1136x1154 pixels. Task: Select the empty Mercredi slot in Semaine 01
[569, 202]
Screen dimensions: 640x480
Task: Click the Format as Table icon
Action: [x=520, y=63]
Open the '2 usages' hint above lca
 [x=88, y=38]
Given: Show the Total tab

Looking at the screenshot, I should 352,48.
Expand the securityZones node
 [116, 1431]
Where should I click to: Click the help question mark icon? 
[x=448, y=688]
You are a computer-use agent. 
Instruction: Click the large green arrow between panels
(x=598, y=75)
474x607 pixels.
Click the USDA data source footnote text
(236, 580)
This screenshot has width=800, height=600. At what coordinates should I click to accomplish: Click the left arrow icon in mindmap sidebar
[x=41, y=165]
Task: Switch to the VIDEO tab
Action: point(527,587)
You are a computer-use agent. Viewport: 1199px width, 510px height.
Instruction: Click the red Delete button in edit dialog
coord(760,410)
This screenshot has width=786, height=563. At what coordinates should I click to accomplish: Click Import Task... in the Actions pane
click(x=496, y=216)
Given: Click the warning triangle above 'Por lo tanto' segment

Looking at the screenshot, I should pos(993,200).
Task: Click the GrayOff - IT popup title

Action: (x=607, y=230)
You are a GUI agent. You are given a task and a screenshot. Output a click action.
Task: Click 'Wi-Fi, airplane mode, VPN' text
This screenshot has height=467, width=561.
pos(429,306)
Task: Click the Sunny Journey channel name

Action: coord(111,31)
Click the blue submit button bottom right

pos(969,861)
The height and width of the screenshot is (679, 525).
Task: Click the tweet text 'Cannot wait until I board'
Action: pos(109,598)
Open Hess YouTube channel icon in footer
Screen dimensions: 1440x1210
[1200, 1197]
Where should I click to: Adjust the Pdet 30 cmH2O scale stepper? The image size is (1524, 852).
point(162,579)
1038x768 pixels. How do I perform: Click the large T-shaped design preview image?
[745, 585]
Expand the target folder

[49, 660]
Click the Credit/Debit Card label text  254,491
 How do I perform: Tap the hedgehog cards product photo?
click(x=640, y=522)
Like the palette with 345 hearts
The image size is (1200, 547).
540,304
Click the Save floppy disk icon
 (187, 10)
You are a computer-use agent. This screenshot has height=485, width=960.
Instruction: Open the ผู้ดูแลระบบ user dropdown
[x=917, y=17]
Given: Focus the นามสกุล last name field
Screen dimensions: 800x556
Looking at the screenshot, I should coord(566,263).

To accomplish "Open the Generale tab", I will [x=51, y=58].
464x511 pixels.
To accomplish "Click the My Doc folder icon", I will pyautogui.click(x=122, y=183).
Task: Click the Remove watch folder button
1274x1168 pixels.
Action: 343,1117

========================================================================

What you have to do:
In the entries above, find every line holding the word "agent" and copy it out.

Response to this exercise:
You are a computer-use agent. 
You are a computer-use agent. Viewport: 1199px width, 510px height.
You are a GUI agent. You are given a task and a screenshot. Output a click action.
You are a computer-use agent. This screenshot has height=485, width=960.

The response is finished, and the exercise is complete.